Yesterday marked the tenth anniversary since Drive’s cinematic debut, a high-octane car-centric flick from Nicolas Winding Refn that probably doesn’t get the credit it deserves for pulling Ryan Gosling out of his rut as a romantic lead and establishing him as a serious, dramatic actor. Without Drive, we wouldn’t have Blade Runner 2049 - or at least, we wouldn’t have Ryan Gosling in it. Looking back on the film’s legacy though, that’s about all you can say about it. It helped Gosling’s career. The end. But it should have been a watershed moment for a genre that is still going stale a decade later. Drive was a breath of fresh air, but we all let it pass us by. Ten years on, it’s worth giving it some credit.

Drive was a movie about a man - known only as the Driver - whose day job is stunt racing for Hollywood blockbusters. By night, he’s a getaway driver for hire, helping bank robbers and conmen evade police at high speeds, while seamlessly managing to blend in with the public and let everyone disperse safely. It has an astoundingly average 7.8 on IMDb, and an identical 78 on Metacritic, although since critics tend to be harsher, having the same score is decent news on the critical front. This typifies the issue with Drive - a lot of people cared more about what they didn’t see than what they did.

Related: The Matrix Peaked With The Burly BrawlA 78 critical score still isn’t universal approval, but far more interesting are the audience reviews. It’s not like gaming with Drive getting reviewed bombed with ones and zeros for opening at Odeon and not Cineworld or for including a woman - the scores are dragged down by fives, sixes, and sevens, decrying the movie as “dull”, “boring”, and “slow”. This is a movie about car chases where people are battered to death with hammers. It ain’t dull. But it also isn’t a typical action movie, and that is the problem - but the problem isn’t with Drive for doing something different, it’s with action movies for doing the same thing over and over again.

Drive Ryan Gosling

It was getting old when Drive came out a decade ago, and by now it really should be dead. Dwayne Johnson starred in two different movies about a skyscraper being destroyed in 2018, having three years earlier starred in San Andreas, where a bunch of buildings are destroyed. They’re all about reluctant male heroes, often with family issues, who are forced into action, saving the day with righteous violence while quipping and walking away from explosions without looking back. That’s the plot of Die Hard, and that came out in 1988. Why are we still doing it?

There are some action flicks trying to be different. Free Guy has a novel concept and has enjoyed huge success this year, while Gunpowder Milkshake shakes up the formula well enough. One of the most successful action films of the decade, John Wick, also resists the VFX heavy explosions, going for tightly coordinated stunts and intimately choreographed fight scenes.

Drive

Mostly though, it’s superhero schlock fests, Fast & Furious, or Generic Muscle-Bound Actor #3 in Explosions Are Cool. Clearly, people like this. I can’t quite figure out why. But they do, and these people wanted Drive to be that kind of movie. If more people had understood what it was actually meant to be, maybe it would be remembered more fondly today.
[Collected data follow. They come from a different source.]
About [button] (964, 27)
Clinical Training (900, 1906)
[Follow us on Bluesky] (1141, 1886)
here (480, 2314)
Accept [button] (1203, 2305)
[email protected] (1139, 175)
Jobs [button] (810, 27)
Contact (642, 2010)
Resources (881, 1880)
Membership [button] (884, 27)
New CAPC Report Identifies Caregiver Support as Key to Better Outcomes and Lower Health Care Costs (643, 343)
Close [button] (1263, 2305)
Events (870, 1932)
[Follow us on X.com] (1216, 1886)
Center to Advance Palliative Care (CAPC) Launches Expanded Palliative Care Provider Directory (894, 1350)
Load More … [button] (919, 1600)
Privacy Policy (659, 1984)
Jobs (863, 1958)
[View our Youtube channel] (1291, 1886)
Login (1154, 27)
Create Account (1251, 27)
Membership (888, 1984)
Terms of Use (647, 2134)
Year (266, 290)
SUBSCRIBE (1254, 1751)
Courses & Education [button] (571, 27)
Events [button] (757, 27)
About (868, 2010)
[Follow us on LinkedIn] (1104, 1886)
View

In a landscape where so many action movies are loud, Drive was whisper quiet. Though it rejects the typical pattern of higher and higher stakes with bigger and bigger booms, there is surprisingly little dialogue. Many of the scenes are two characters just talking, only they don’t really talk. They look at each other. They think. Look, I know this sounds like I'm writing this while wearing tweed and tapping a clay pipe, but if you put two awkward, withdrawn, on-edge people together, this is the result. Scenes in Drive are blisteringly real, because they feel like an attempt to capture that moment of shared silence between two people that don’t quite know how to communicate how they feel. It doesn’t feel, like so many action movies do, as if it has been written to make you laugh, or to get in a zinger that might one day end up on a shit t-shirt.

Ryan Gosling Drive

We haven’t even gotten to the driving yet. This isn’t really something other movies can learn from - it’s an incredibly car-centric film - but considering how many legendary car chases there are in the cinematic archive, that Drive was able to do something completely different to all of them is a massive credit to its creativity.

It opens with a 12-minute long driving sequence with virtually no dialogue. I get that this, added to what I’ve just said about characters talking without talking, seems to justify all those “it’s boring” reviews, but how many action movies can you think of that have the stones to say ‘Yeah, you like car chases? Here’s 12 minutes of one. Shut up’ - it trusts its audience, and that same audience bought tickets expecting to have its hand held while a megahunk held its hand and pointed to some shiny VFX flames.

While vaporwave beats seep from the car stereo, the driver’s leather-wrapped hands effortlessly slide the getaway vehicle down impossibly tight alleyways, thundering down the asphalt, skidding around tight corners, and eventually slipping silently into a parking lot, the police perplexed, the job done. Drive doesn’t skip on the action - it is clearly still an action movie, no matter how atypical - but it understands how to tell a story at pace and with layers far better than the generic blockbusters the genre is still plagued by today. Ten years on, it deserves a second chance.